Pat 'Lamont' Hayes has led the legendary band through many personnel changes, 13 albums and many show stopping experiences. Besides leading the Cranstons through the years of popularity that they've enjoyed, Hayes also has solo ventures to his credit, touring with Bonnie Raitt as a member of her band on her 1990 "Nick Of Time" tour; blowing harmonica duets with Charlie Musselwhite in Minneapolis and during a recent Hollywood trip after receiving a special invitation from Dan Aykroyd to be a special guest performer at a private party pre-grand opening bash at Dan's new 'House Of Blues' nightclub, where he performed with Charlie and his band the first night and with The Blues Brothers band the next night. Pat has been hailed by Bonnie, Dan and many others as being one of the best harmonica players around.

Bonnie Raitt and Pat Hayes onstage in the 'early' days.

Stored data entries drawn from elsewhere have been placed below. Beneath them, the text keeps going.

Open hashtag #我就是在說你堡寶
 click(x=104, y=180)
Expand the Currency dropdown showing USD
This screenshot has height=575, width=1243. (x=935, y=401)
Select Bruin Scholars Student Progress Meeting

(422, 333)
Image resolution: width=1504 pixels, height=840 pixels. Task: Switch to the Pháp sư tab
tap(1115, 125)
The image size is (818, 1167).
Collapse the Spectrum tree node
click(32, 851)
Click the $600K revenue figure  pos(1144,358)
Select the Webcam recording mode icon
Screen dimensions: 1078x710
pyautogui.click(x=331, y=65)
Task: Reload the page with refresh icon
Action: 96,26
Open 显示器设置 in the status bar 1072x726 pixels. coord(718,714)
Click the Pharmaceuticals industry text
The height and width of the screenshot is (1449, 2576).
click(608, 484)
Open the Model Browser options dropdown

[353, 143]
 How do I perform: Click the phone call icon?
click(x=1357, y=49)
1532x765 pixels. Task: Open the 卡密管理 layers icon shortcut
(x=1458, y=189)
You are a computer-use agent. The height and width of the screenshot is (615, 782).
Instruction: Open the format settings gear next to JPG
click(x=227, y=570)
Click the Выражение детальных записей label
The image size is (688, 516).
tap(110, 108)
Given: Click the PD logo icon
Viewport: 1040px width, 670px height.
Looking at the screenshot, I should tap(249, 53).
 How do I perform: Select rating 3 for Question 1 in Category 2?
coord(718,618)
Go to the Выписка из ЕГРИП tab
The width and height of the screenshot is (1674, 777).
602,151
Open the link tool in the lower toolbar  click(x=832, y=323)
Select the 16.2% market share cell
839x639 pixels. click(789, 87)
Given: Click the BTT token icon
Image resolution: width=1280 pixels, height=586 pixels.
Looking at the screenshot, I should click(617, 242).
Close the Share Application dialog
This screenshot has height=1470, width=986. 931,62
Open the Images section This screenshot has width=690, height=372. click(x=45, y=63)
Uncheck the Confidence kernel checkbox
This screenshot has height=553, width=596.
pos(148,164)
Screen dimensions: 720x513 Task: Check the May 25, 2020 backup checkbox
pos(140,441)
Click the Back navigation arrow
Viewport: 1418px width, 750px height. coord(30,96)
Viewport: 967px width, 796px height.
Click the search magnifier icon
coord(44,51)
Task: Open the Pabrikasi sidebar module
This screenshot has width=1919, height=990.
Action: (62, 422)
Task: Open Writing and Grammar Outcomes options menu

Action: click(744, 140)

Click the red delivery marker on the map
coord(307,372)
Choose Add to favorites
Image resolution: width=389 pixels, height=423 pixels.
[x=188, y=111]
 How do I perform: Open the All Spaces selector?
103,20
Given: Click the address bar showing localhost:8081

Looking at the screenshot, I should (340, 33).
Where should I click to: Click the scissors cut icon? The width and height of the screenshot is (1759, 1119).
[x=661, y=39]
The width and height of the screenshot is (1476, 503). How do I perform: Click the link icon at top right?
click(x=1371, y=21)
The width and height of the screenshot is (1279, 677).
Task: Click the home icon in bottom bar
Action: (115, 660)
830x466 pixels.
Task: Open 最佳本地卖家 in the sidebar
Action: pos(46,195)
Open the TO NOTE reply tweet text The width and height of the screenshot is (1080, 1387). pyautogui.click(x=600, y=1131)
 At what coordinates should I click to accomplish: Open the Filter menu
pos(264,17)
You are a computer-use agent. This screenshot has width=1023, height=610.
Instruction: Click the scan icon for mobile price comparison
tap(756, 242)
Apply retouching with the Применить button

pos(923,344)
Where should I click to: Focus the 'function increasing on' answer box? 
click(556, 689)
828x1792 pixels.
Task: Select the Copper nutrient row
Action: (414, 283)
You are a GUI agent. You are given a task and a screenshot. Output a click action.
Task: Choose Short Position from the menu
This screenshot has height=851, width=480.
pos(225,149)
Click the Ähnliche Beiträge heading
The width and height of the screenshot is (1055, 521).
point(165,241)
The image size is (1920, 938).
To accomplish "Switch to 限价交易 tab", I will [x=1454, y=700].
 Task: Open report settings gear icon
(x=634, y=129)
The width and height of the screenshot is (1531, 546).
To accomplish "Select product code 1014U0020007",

Once Pat puts down his harmonica and picks up his guitar, all of the fireworks begin. His guitar playing is equally as amazing, if not more. Few, if any, of the blues musicians known for their harmonica playing will even pick up a guitar, whats more make it sound like one of the old masters. The crowd cheers just as much for Pat's guitar playing as they do for his harmonica playing. Most of his new material that he has written took place with guitar in hand. The upbeat "Hold On" gets the crowd rocking, while "No Time For Love" hands them that mystical 'snake charming' beat that they love so much. Then, there is "Don't Take Me Down Again", or as Bruce McCabe (Jonny Lang, Hoopsnakes) puts it, "One of the most beautiful ballads that I've ever heard". There is also "What A Party", a fantastic new song recorded for the new album. Written the same morning on the way to the studio on the day it was recorded, the song is in that special 'swing rock' style that has already rocketed two of their songs; "Rock-Awhile" and "Excusez Moi, Mon Cheri", onto the 'Beach Party Top 10' in the Charlotte, North Carolina area.